THE TASK »
This task calls for copying each line below that contains "heading".

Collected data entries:
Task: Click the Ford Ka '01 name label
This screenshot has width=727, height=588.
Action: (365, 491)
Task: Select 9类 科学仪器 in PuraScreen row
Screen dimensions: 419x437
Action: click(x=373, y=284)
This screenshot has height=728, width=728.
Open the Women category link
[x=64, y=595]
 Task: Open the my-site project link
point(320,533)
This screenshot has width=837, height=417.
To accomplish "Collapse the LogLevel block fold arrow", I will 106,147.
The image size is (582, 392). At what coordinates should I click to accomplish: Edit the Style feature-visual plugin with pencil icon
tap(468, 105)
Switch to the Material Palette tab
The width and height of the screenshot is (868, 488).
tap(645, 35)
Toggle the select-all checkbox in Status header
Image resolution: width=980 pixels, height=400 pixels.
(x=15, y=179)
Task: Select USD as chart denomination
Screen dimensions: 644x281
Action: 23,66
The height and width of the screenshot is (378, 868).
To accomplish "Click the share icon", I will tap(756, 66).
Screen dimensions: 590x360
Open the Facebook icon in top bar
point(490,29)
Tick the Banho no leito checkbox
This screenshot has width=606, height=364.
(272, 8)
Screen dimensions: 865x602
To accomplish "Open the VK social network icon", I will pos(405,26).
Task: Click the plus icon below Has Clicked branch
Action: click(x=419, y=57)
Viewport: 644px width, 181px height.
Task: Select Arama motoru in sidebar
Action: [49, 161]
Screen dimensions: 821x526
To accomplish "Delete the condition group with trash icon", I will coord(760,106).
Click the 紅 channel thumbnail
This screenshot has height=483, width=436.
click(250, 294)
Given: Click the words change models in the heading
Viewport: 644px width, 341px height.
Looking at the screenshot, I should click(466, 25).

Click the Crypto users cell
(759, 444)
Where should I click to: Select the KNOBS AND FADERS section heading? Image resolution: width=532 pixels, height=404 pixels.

EXPECTED ANSWER »
Given: Click the words change models in the heading
Where should I click to: Select the KNOBS AND FADERS section heading? Image resolution: width=532 pixels, height=404 pixels.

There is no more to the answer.